Une arrivée massive et organisée
Selon nos confrères de Ouest-France, les caravanes sont arrivées aux alentours de 14 heures. Les occupants ont déplacé les gros blocs de béton installés la semaine dernière pour empêcher l'accès au site. Le maire, Sébastien Arrouët (centre droit), a indiqué que les occupants ont déjoué sept tentatives d'occupation cet été, mais qu'avec 100 caravanes d'un coup, il est impossible de faire face.
Le maire a précisé que 10 ou 15 policiers municipaux étaient de garde, mais qu'ils étaient impuissants face à environ 300 personnes. Cette occupation intervient dans un contexte de tension pour de nombreuses municipalités de la région.

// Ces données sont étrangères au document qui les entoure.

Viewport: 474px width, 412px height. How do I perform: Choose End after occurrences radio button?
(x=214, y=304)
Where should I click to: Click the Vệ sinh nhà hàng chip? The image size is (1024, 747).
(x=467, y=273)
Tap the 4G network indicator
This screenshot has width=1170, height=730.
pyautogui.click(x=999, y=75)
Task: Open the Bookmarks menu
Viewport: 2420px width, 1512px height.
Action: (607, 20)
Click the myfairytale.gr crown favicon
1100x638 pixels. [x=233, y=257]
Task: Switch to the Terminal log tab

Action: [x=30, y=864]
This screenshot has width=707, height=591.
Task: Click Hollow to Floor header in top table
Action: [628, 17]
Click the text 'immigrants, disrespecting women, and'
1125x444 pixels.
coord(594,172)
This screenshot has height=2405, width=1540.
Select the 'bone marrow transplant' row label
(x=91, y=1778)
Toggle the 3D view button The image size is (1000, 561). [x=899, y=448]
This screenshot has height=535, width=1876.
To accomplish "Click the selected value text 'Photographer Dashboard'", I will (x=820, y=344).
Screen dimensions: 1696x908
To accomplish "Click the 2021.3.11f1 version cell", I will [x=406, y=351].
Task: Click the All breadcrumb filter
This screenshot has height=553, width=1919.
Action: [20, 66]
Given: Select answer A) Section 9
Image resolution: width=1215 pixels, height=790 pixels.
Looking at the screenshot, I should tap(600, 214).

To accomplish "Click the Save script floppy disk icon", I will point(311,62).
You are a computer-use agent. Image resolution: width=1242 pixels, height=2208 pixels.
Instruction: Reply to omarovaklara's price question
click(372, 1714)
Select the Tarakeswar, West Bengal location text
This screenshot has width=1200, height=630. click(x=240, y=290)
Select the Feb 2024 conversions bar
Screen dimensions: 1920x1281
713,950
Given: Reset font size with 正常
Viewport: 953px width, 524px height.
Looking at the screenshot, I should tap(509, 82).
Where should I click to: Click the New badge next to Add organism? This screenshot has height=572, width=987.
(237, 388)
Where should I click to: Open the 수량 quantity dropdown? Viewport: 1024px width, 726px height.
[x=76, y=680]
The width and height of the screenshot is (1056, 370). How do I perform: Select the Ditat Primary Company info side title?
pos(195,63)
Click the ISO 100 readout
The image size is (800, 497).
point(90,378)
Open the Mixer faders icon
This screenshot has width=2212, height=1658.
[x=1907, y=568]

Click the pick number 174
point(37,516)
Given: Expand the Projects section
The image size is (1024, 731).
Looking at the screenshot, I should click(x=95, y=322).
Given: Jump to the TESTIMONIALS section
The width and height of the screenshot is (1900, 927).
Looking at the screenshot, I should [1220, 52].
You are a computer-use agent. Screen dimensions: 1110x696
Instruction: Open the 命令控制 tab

Un agriculteur déjà fragilisé
L'élu a décrit la situation de l'agriculteur concerné : il subit la sécheresse et les dégâts causés par les sangliers. Le terrain occupé était le moins humide et devait permettre à l'éleveur de remettre ses bêtes dans quelques jours. Le maire a souligné que cette occupation est une difficulté supplémentaire pour cet agriculteur.
La commune d'Orvault, qui compte environ 28 000 habitants, dispose d'une aire d'accueil qui était pleine au moment de l'arrivée des caravanes. Elle possède également un terrain d'insertion et un terrain de stabilisation pour des familles roms. Le maire a déclaré que la commune doit gérer à la fois les gens du voyage et les familles roms, une situation qu'il qualifie de jeu du chat et de la souris permanent.
Une procédure d'expulsion engagée
Le maire a annoncé qu'une facture d'eau et d'électricité sera envoyée aux familles occupant le terrain, par principe. Une procédure administrative d'expulsion a été lancée pour récupérer le terrain sous 72 heures. Cette procédure vise à libérer le site dans les plus brefs délais.
La situation à Orvault illustre les difficultés rencontrées par de nombreuses municipalités face aux occupations illégales de terrains par des gens du voyage. Les mesures de prévention, comme l'installation de blocs de béton, n'ont pas suffi à empêcher cette installation massive.